Retractos # 03:
“Sargento Mayor Bransem”
Motivado por el
simple deseo de reprimir a sus conciudadanos en ejercicio de su meticulosa
estupidez arrogante y banal, Juan Olivos Bransem se
incorporó al ejército nacional a la edad de más-menos 17 años.
Reservado, de andar
cansino y mirada oscura como de quien mira desde un matorral o a fuerza de
vivir entre el chilcal, Bransem
se ajustó sin complejos a la vida de cuartel con la misma parcimonia del ganado
que pasta en los extensos campos, y sobre los cuales las nubes y lluvias
ejercen igual presión que días de fogoso sol y chicharras aturdidoras.
En cuestión de diez
años consiguió sus galones de sargento, tiempo computable en una escala de
pendular somnolencia y tareas afanosas que poco importan y comparten con la
vida del paisanaje, más allá de sus reivindicaciones de poder y derecho a todo
lo que campea a la sombra o en extensión abierta.
Hubo una represión
desmedida y arbitraria como toda injerencia a la vida normal desde el mando
torpe y grosero de la autoridad, durante una mañana nublada y hosca. Parecía el
viento esconder los ademanes y persistente galope de la tropa represora que se
presentó en aquella estancia y abrió fuego contra la peonada.
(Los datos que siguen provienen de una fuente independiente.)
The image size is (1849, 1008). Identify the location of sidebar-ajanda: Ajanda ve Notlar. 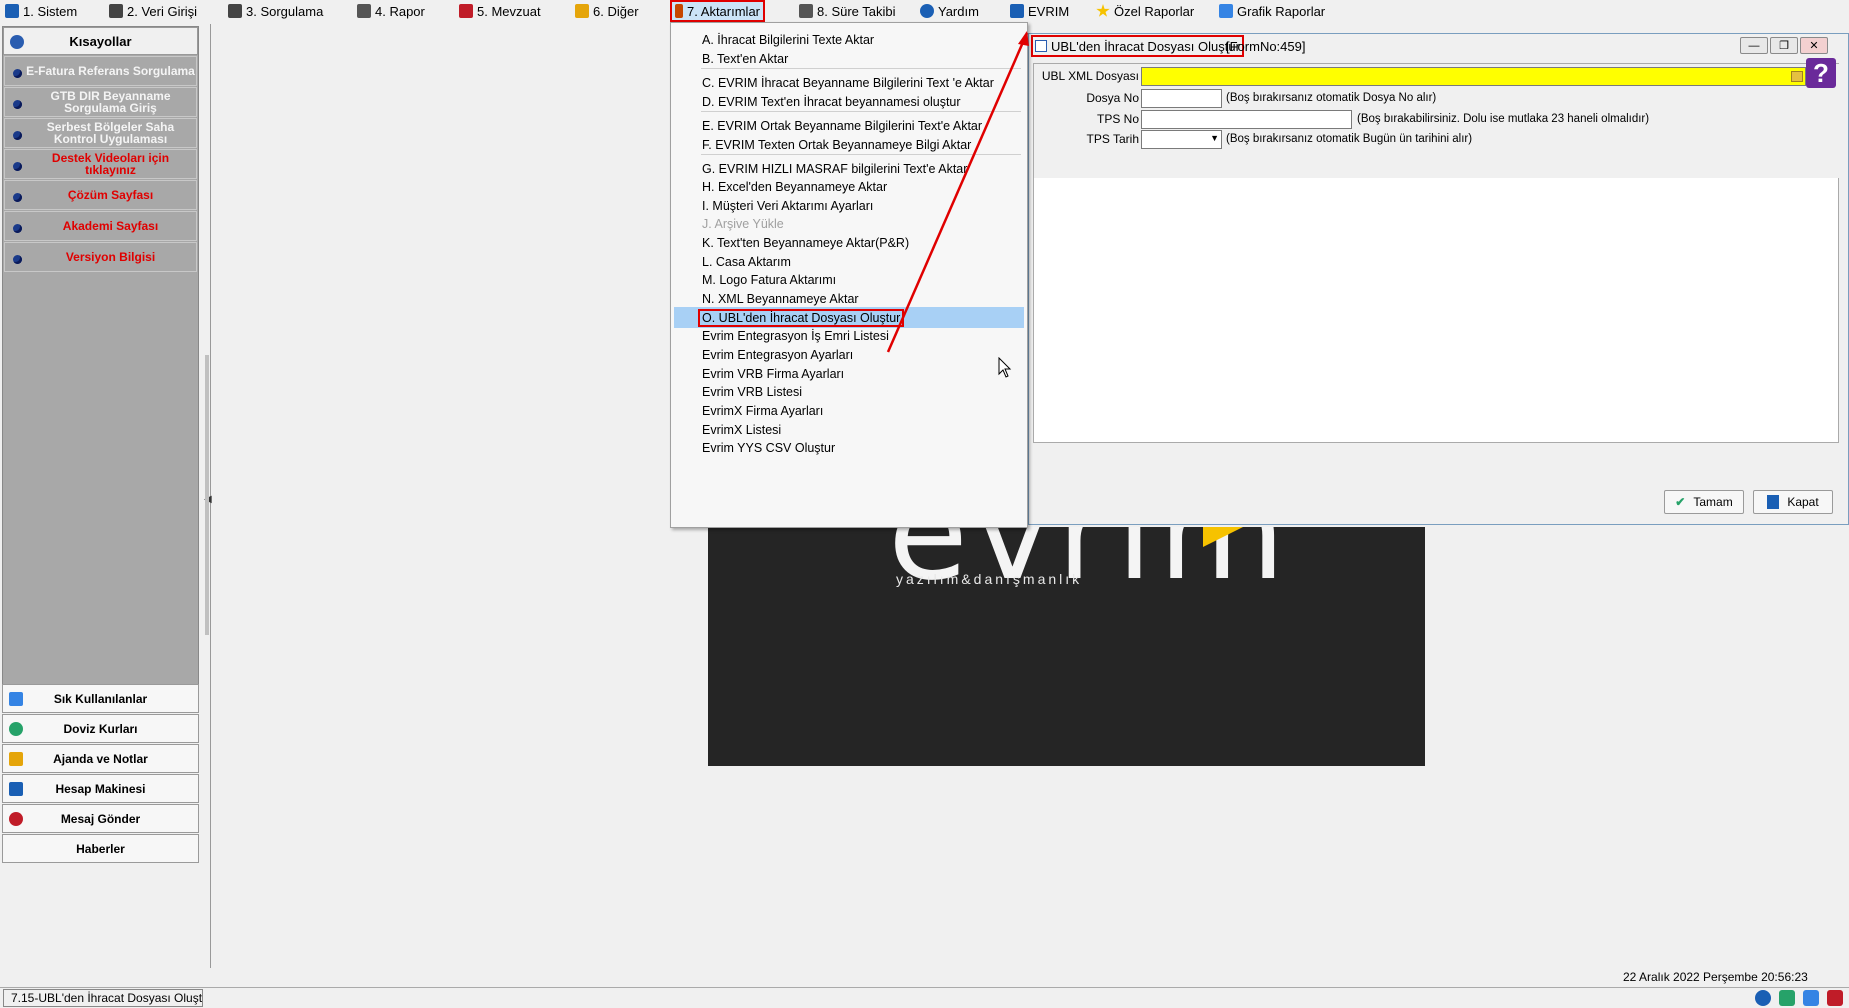
(100, 758).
Las órdenes
partieron del mismo Sargento Bransem. Si bien su
comandante le propinó senda putiada por la excesiva
acción, que se manifestó además en los mismos patrones con atroz pavor y
arrepentido pesar por el pedido de “orden y respeto a la propiedad privada”, el
joven Sargento estaba ya destinado a ser ascendido, por alcahuete e
inescrupuloso: combinación radiactiva que postula en jerarquía cualidades
insoslayables.
Botoneó,
robó, defraudó y encubrió con inexpresiva condescendencia, como trámites
burocráticos tangibles de mejora pero condicionantes de un proceder antiguo y
ya implantado culturalmente.
Pero fue durante un
contrabando pesado, en la noche profunda de aljibe del Camino de las Musarañas
que la áspera muerte pareció hacerse a un lado como si respetase a esa magna
lacra entre sus súbditos carroñeros, pero que al barrer en el tiroteo se lo
llevó entre sangre oscura y pasto seco pegado al sudor de jinetes muertos. Fue
la luna que dejó al descubierto su rostro helado de orbitas negras donde
parecía que de la boca había cuajado estática una cascada de tierra que le
surgía por entre los dientes, y parecía la noche armada de relámpagos que
depositaba en aquél desperdicio, inerte y segmentadamente impuesto en el
paisaje.
Así acabaron los días
de atropello del Sargento Mayor Bransem, corrompidos
de luz despiadada que no salva una sola virtud ni posa un manto apacible sobre
los caminos que recorrió ni los cerros que visitó. Porque el milico Bransem, depositario de profundas huellas en la vida del
cuartel y el destino de otras criaturas, debía perecer sí o sí aquella noche,
más que en cualquier otra que fuese decorado preciso de sus tropelías. Porque
aquella mañana, al cebar el mate y posar su pútrida mirada sobre la milicada joven, consideró oportuno un plan en el cual la
tropa avanzaba y de improviso se topaba a la salida del monte con los
contrabandistas, y en medio de aquella balacera los perdía a todos, y se hacía
también de los bienes de los forajidos, con los que continuaría bajo la luna el
camino donde colocar el tesoro, esgrimiendo argumentos creíbles a su comandante,
y de no serlo tanto, contables en peso y silencio.